Прожив более полувека в Палестине и неплохо владея несколькими языками, Фрида Яффе, тем не менее, писала по-русски (рукописные вставки свидетельствуют, что по старой орфографии), и ее мемуарный роман «Поколение пустыни» сохраняет особенности авторского языка и стиля. Нетрудно заметить, что Фрида, читавшая на русском, немецком, французском, английском, идише и иврите, нередко мыслила иноязычными конструкциями, что ее речь изобилует галлицизмами, германизмами и англицизмами, а иногда в ней слышится еврейский акцент. Кроме того, надо учесть, что делавшиеся в спешке дневниковые записи даны без всякой литературной обработки, и тем ценнее они как историческое свидетельство.

Машинописная рукопись неоднократно перечитывалась автором: в ней есть обрезанные листы, вклейки и правки карандашом, синей и красной шариковыми ручками, видимо, тем, что оказалось под рукой. Некоторые фразы или слова вычеркнуты автором, но их можно прочесть, и они даны в квадратных скобках. Добавленные Фридой слова и фрагменты приведены в угловых скобках. Некоторые иноязычные слова она писала кириллицей, другие — на языке оригинала, я старалась их прокомментировать и восстановить оригинал. Имена собственные и иноязычные слова в рукописи нередко отличаются от их современного звучания, например: «Тиверия» вместо Тверия или «мильон» вместо миллион, но я сохранила их в неприкосновенности, указав, если необходимо, принятое ныне написание в примечании.

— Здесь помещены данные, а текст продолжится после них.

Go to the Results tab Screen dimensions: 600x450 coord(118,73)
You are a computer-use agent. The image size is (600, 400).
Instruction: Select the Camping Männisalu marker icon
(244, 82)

Я публикую мемуарный роман Фриды в надежде, что этот драгоценный памятник благородного образа мыслей и трогательного сионистского идеализма найдет своих читателей.

Дополнением к роману я включила избранные стихи Лейба Яффе — не ради их художественной ценности, но как свидетельство эпохи и сионистского горения. В книге три Приложения. В первом читатель найдет богатый эпистолярный материал из переписки Лейба Яффе с русскими поэтами, которых он привлек к переводам с иврита, и воспоминания Лейба Яффе о том, как он организовал в 1916 году в Москве чествование Бялика по случаю 25-летия его литературной деятельности. Во втором — сделанную Фридой Яффе запись беседы историка русской культуры М. О. Гершензона с ивритским поэтом Х. Н. Бяликом, в третьем — письма Лейба и Фриды Яффе Гершензону.

Мне приятно поблагодарить историка Илью Лурье за поддержку, вдумчивую редактуру моих примечаний и мудрые вдохновляющие советы.

Работу над этой книгой я посвящаю вознесению души моей мамы, Лены Бичман (1925–1988). Как и Фрида Яффе, моя мама родилась в Москве, свободно читала по-русски и по-английски и пыталась понять и осмыслить суть исторических и семейных катаклизмов, участницей и свидетельницей которых была. В отличие от Фриды, мама прожила в Москве всю жизнь, на Арбате и вблизи Бульварного кольца, но время было другое, и страх перед режимом не позволил ей доверить пережитое бумаге. Светлая ей память.